Task requirements:
The expected response is a copy of every line in the entries below that includes the word "Given".
::: Data records :::
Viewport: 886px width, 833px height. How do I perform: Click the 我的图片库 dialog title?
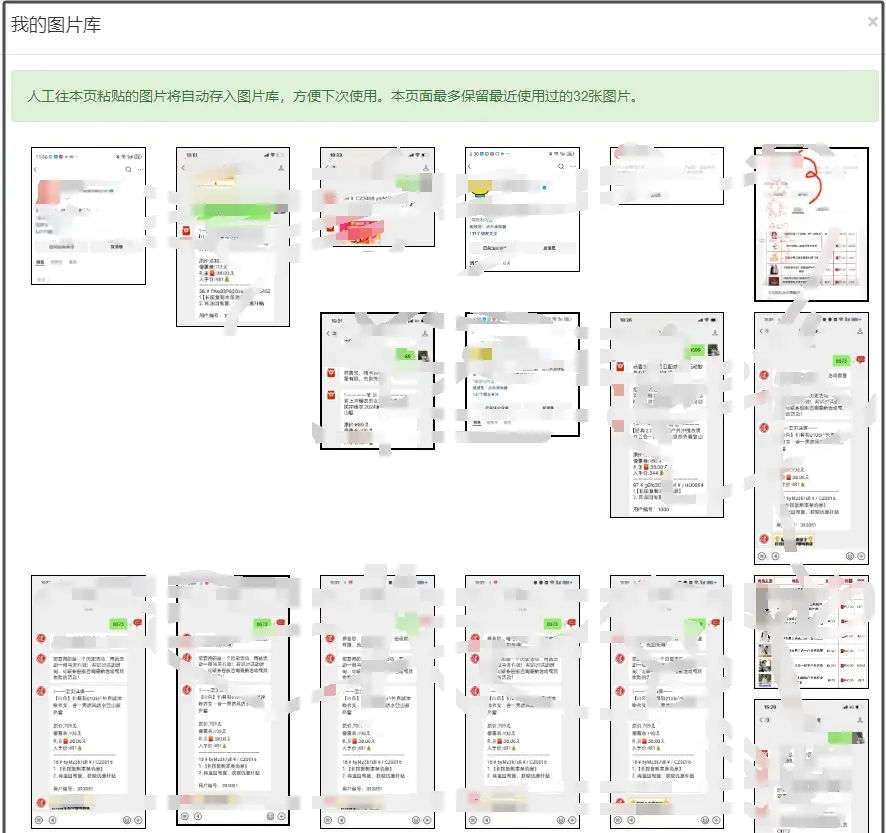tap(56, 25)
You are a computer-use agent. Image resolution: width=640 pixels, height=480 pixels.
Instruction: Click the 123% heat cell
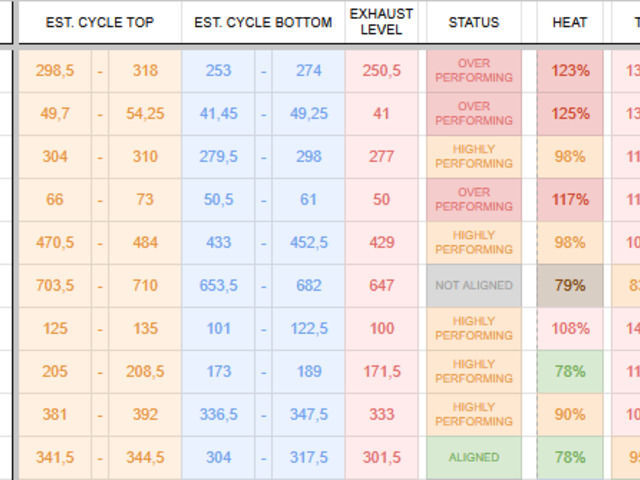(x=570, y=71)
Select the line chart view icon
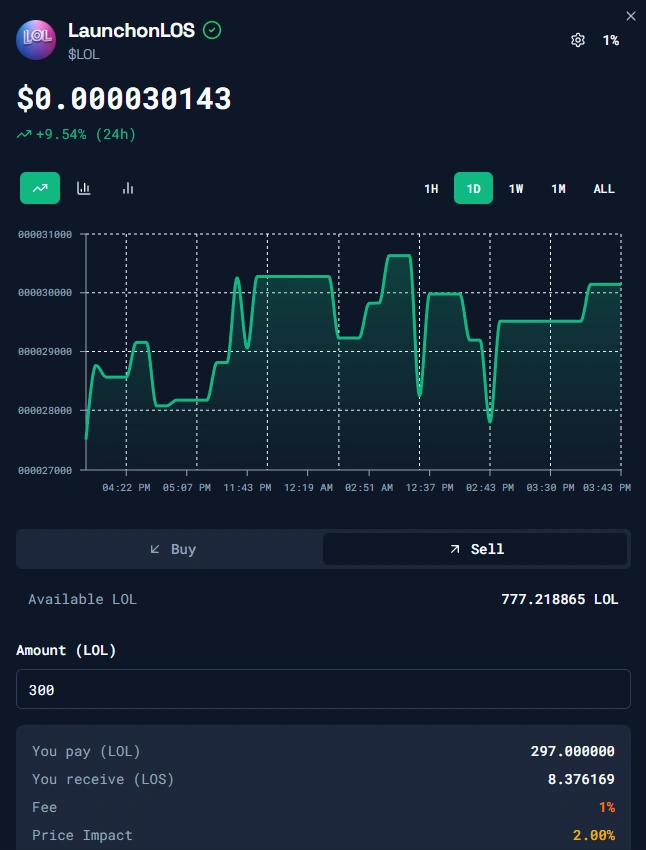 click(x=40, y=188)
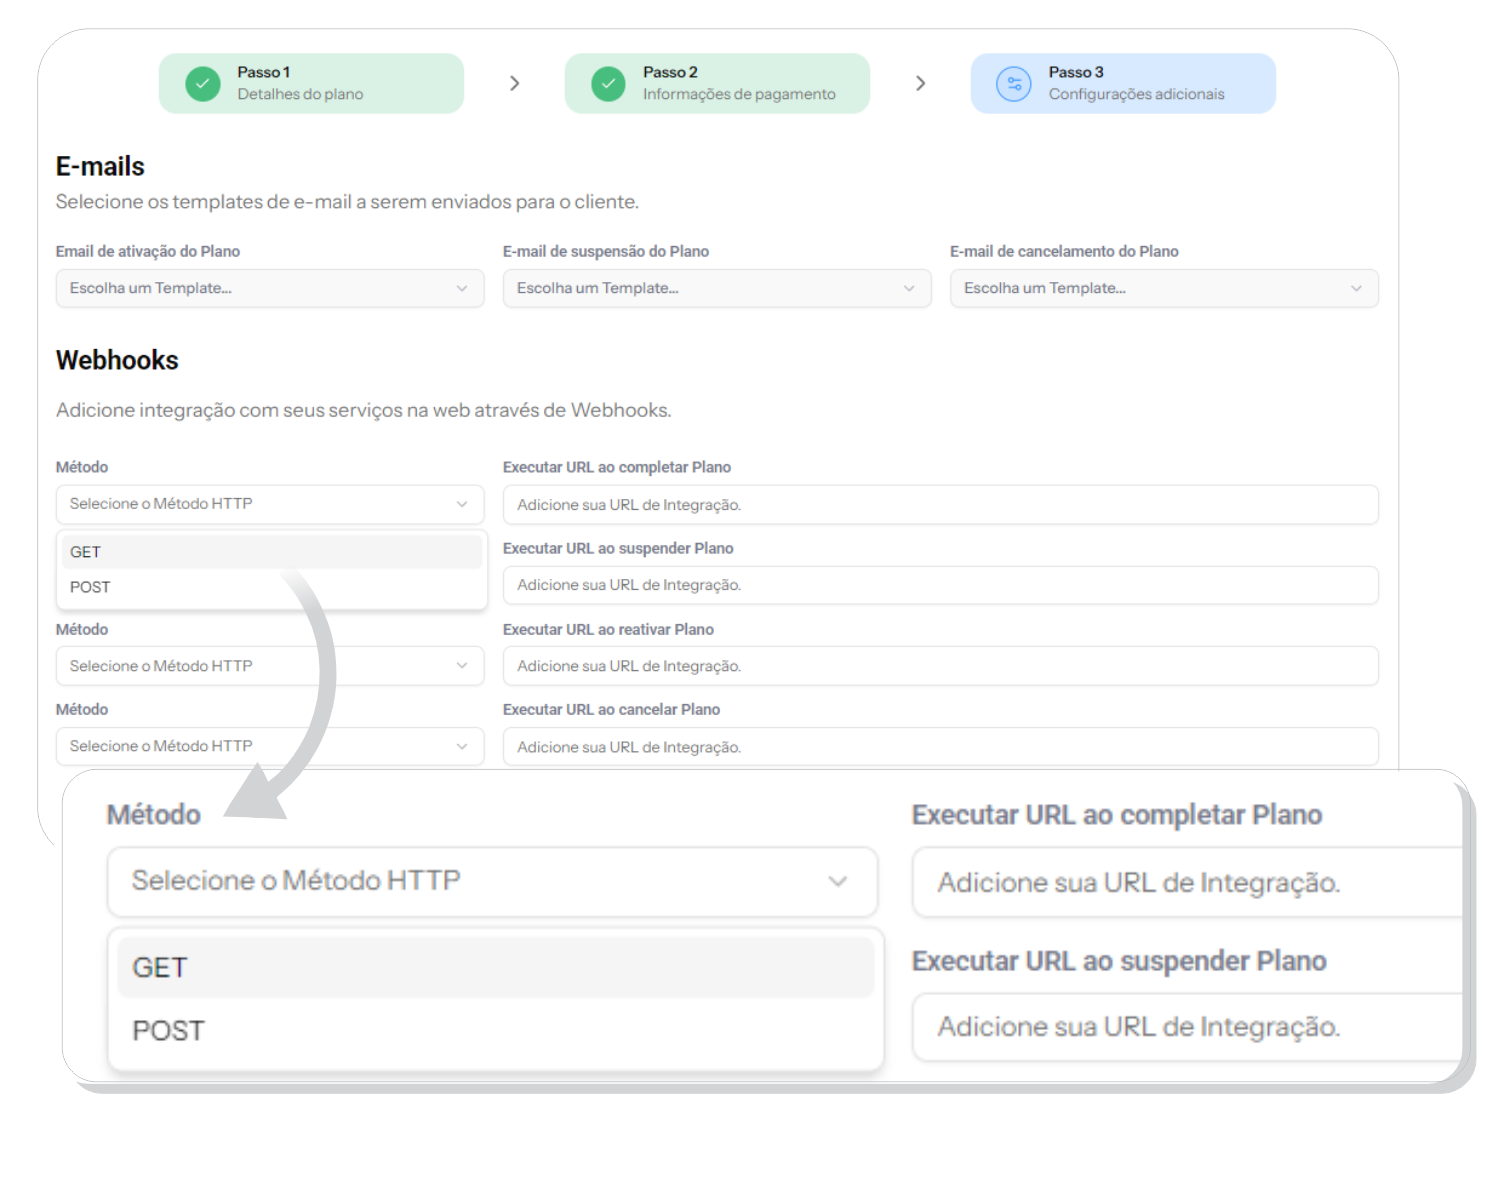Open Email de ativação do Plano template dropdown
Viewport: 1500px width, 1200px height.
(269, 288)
:::
::: Data records :::
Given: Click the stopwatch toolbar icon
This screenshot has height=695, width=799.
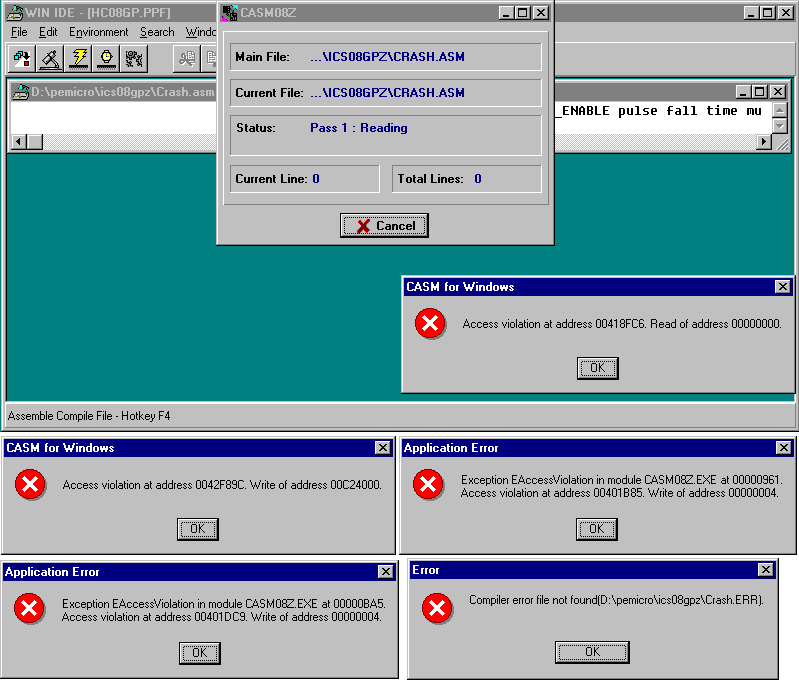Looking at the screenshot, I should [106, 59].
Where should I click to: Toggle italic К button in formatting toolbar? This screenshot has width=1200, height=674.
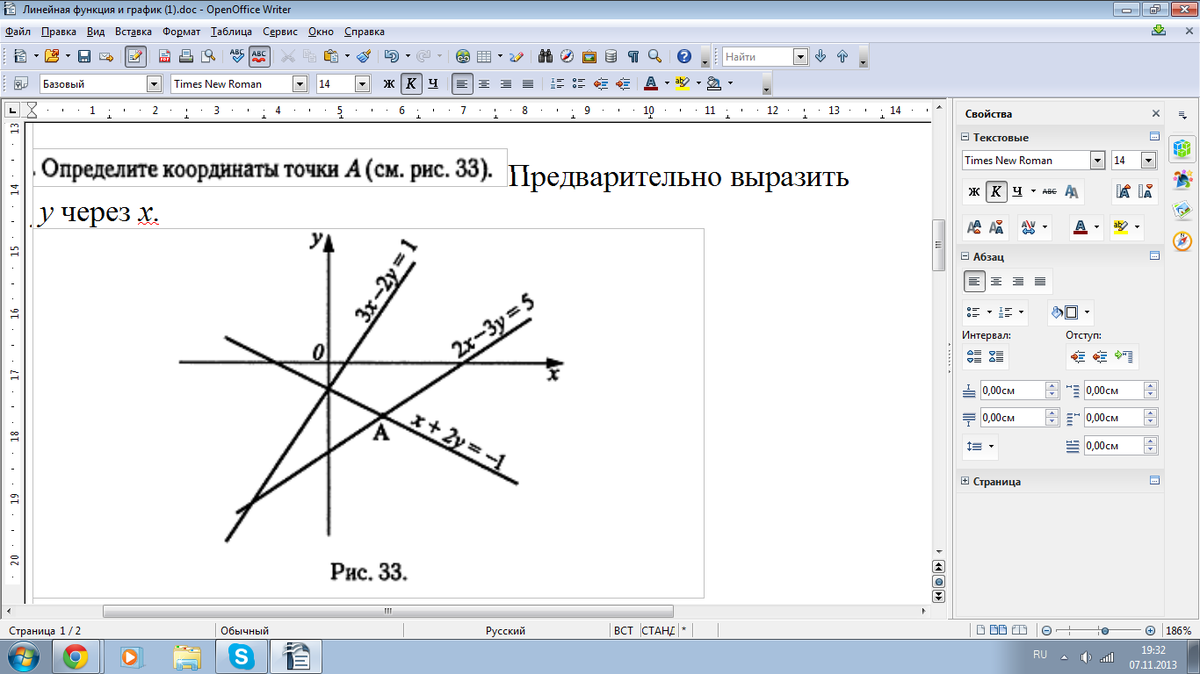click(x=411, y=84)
:::
::: Data records :::
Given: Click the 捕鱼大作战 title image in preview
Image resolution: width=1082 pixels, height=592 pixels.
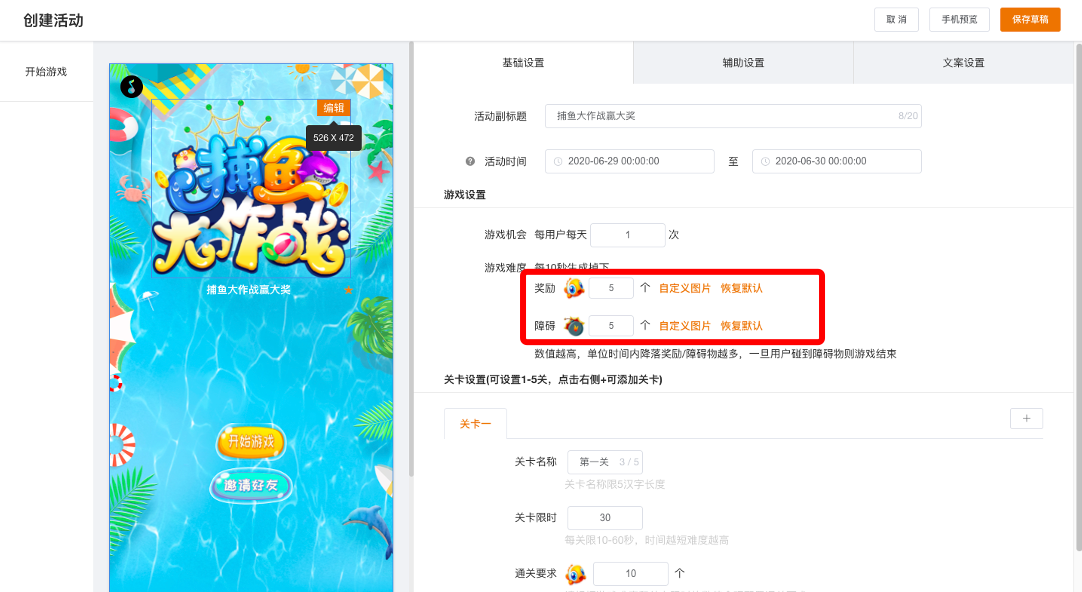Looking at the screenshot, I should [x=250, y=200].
:::
Reply:
Given: Click the stopwatch toolbar icon
Given: Click the 捕鱼大作战 title image in preview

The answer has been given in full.